Son elli yılda akademik dilin dönüşümünü sağlayan birinci kuvvet dilin hakikat kurucu gücünün muhalif akademisyenler tarafından kavranması, gündeme getirilmesi ve akademik dilin değişmesi için politik ve kavramsal bir baskı oluşturması dedik. 2000’lerin ortasından itibaren ise iş piyasasında, çeviri dolaşımında, eğitimde ve teknolojide olan değişimlerle birlikte akademik bilgi ile toplumsal hareketlerin buluşmasına; toplumsal hareketlerin genişleyen ufuklarında yeşeren kavramların akademik alana sızarak ve taşarak akademik dili yeniden inşa etmesine tanıklık ediyoruz. 
 
Akademik kavramların toplumsal kullanıma açılması 
 
Öncelikle şunu söylemek mümkün; her ne kadar toplumsal çatışmaları var olan düzen lehine ehlileştirmesi sebebiyle çokça eleştirsek de sivil toplum sektörü büyüdükçe bunun bir yan etkisi olarak akademik kavramların toplumsal dolaşımı ve toplumsal kullanıma açılması ivme kazandı. Türkiye’den örnek verecek olursak, özellikle hafıza, hafızalaştırma, geçiş dönemi adaleti ya da geçmişle yüzleşme konularında sivil toplum kurumları akademi ile toplumsal alan arasında önemli bir köprü ve çevirmen işlevi gördü.

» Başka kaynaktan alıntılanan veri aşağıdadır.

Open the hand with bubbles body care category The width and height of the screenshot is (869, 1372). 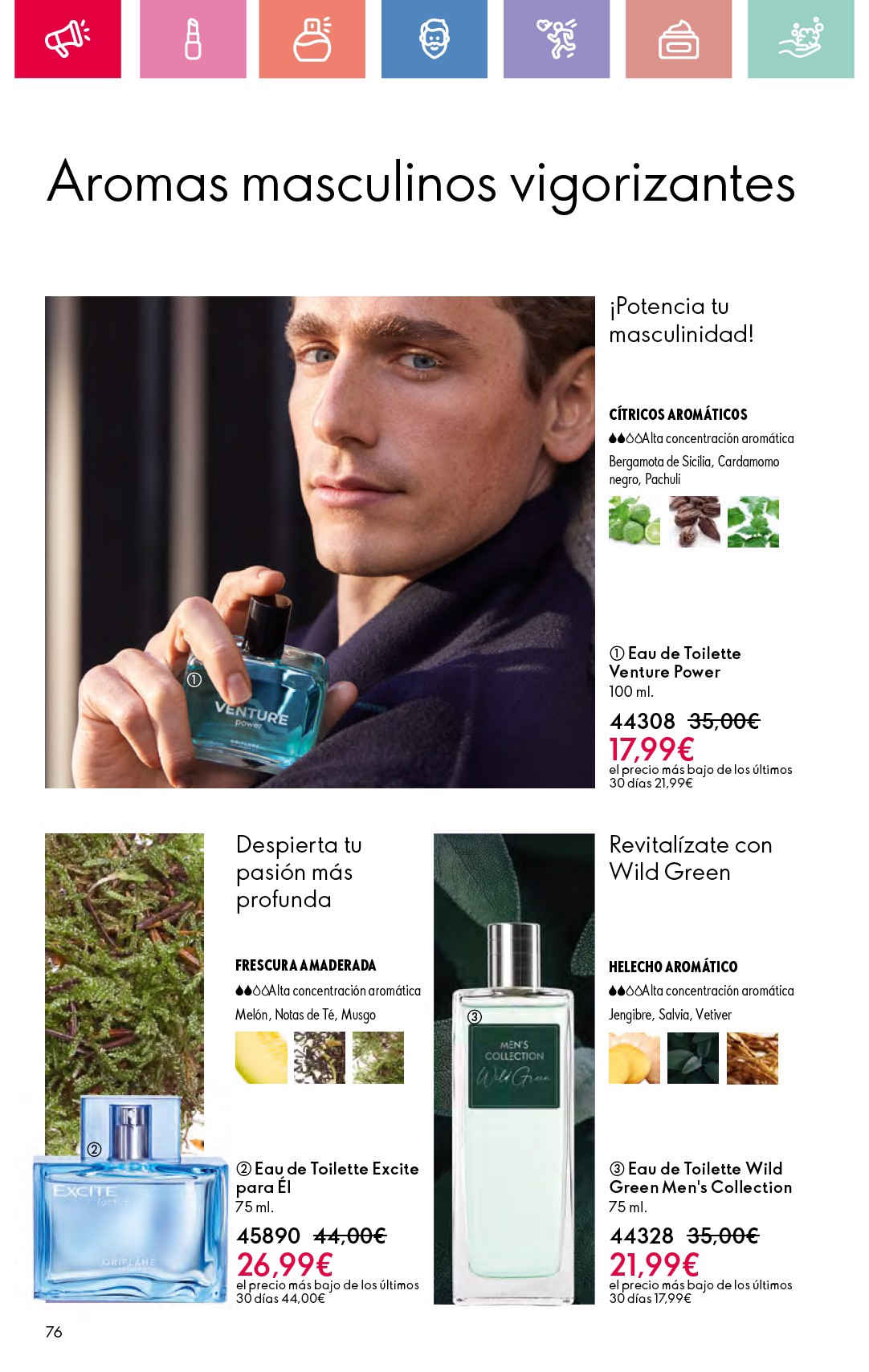[801, 39]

Benzer bir şeyi feminizm ve ekolojik mücadelede de görmek mümkün. Sivil toplum da akademi de insan trafiği yoğun alanlar. Öğrenciler ve sivil toplum kurumlarında ya da üniversitede asistanlık işlerinde kısa zamanlı ve güvencesiz olarak çalışan kişiler, aynı zamanda toplumsal hareketlerde de önemli roller alıyorlar. 
 
Referans verilen kavramlar 
 
Örneğin Amerika’da İşgal Et!, Türkiye’de Gezi, Yunanistan, İtalya ve İspanya’daki anarşist hareketler ve Ortadoğu’da ki Meydan hareketlerinde, bahsi geçen kişiler aracılığıyla ve yine başka bir kesişim üreten internet mecraları sayesinde, yepyeni kavramlar üretildiğine tanıklık ettik. Kimi zaman ise geçmişe hapsolmuş ve akademi tarafından de-modeleştirilmiş kavramlara yeniden ruh üflendi. Bu kavramlar daha sonra bulundukları yerlerden akademinin merkezine doğru tekrar hareketlendi ve şimdilerde örneğin devrimi ve devrimciliği konuşurken ya da sistemsel eleştiri geliştirirken en çok referans verilen kavramlar haline geldiler. Örneğin insanın aklına bir çırpıda mülksüzleştirme, barikatlaşma, komünleşme gibi kelimeler geliyor.
 
Çevirilerin katkısı 
 
Tüm bu sürece çevirilerin katkısı da yadsınamaz. (Ayrıca dünyada –umduğum üzere – yakın bir zamanda işlevli bir (kadın) enternasyonali gerçekleşirse bu çeviri bilim sayesinde olacaktır). Son yirmi yılda birçok kitabevinin yaptığı çeviriler sayesinde, baskılarla güdükleştirmiş akademik alanın dışında, bilginin dolaşımı mümkün oldu. Özellikle muhalif gazetelerin ve özgür basının köşe yazarlarının çeşitlenmesi ile bu çeviri kitaplardan öğrenilerek üstlenilmiş birçok kavram hızlıca dolaşıma girdi. 
 
Dilin tek düzeliği
 
Peki, bu örnekleri niye veriyorum? Şunun için. Dilin tek düzeliğini bozan ve onu derinleştiren şey karşılaşmalar. Bu akademik dil için de toplumsal dil için de geçerli. Akademik dilin alanının yok olmaması ancak toplumsal olanla karşılaşması için trafiğinin yoğun olması gerektiğini düşünüyorum. Kürt hareketinden bir örnekle bitireyim. Kürt hareketinden edindiğim birçok kavram var. Hareketin dışında yer alan biri için bu kavramları anlamak kolay değil. Ancak çarpışmalar ve karşılaşmalar sayesinde bu kavramların bazıları benim için artık analitik kavramalar haline geldi ve akademik yazılarımda da sıklıkla kullanıyorum. Örneğin içi ciddi bir deneyimle doldurulmuş iradeleşme kavramı, Kürtçe’den xwebun kavramı ve akademiden gelen özneleşme kavramları birbirleriyle konuştukça anlamları çoğalıyor, derinleşiyor. Mesele bunları birbirileri ile sürekli çarptıracak insani, dilsel ve bilgisel dolaşımın çoklu, sürekli ve etkin olacağı mecralar yaratmak...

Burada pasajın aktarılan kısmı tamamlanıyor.